Benefits of Metalama over PostSharp
Higher runtime performance
In Metalama, aspects are inlined into your source code: aspects provide code templates that are expanded into your source code at compile time.
By contrast, in PostSharp, aspects were run-time objects that were invoked from your source code. To pass the execution context, such as the current instance and method arguments, from the source code to the aspect, PostSharp used heap-allocated objects such as MethodExecutionArgs
. This implementation strategy caused a performance overhead, which is avoided in Metalama.
Thanks to the T# templating technology, it is much easier in Metalama to build high-performance aspects. It is also much easier to understand the performance characteristics of an aspect because the generated code is immediately readable by a human.
Broader platform support
Metalama is purely a compiler-based technology. It supports any platform that is compatible with .NET Standard 2.0.
PostSharp, by contrast, is a post-compiler. PostSharp is a .NET Framework or .NET Core process that loads the whole assembly generated by the compiler into the runtime and then executes aspects, representing the code model with the System.Reflection
namespace.
This necessity for PostSharp to load assemblies into the CLR meant that it could not process projects incompatible with .NET Framework or .NET Core and with the processor of the compiler itself. This limitation does not exist in Metalama.
So, how does Metalama execute aspects, if it does not load the assembly into the compiler process? Metalama splits the user code into two subsets: the compile-time code and the run-time code. Metalama compiles the compile-time separately as an assembly targeting .NET Standard 2.0, and loads this assembly into the compiler process. The user code, which may be written for any platform, is never executed in the compiler process.
This new architecture makes Metalama future-proof: Metalama will support any platform that can be coded in C# because Metalama is essentially a compiler or an IDE plug-in, both of which are maintained by Microsoft.

**DATASET EXTRACT**
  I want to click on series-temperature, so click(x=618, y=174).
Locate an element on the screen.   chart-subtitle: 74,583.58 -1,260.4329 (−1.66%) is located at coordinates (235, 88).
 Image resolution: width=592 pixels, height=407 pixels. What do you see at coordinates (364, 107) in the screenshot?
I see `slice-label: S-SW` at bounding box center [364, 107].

**ABOUT THIS EXERCISE**
According to the text comparing Metalama with PostSharp, with what must a platform be compatible for Metalama to support it? The data were taken from a source separate from the text.

**RESPONSE TO THE TASK**
.NET Standard 2.0.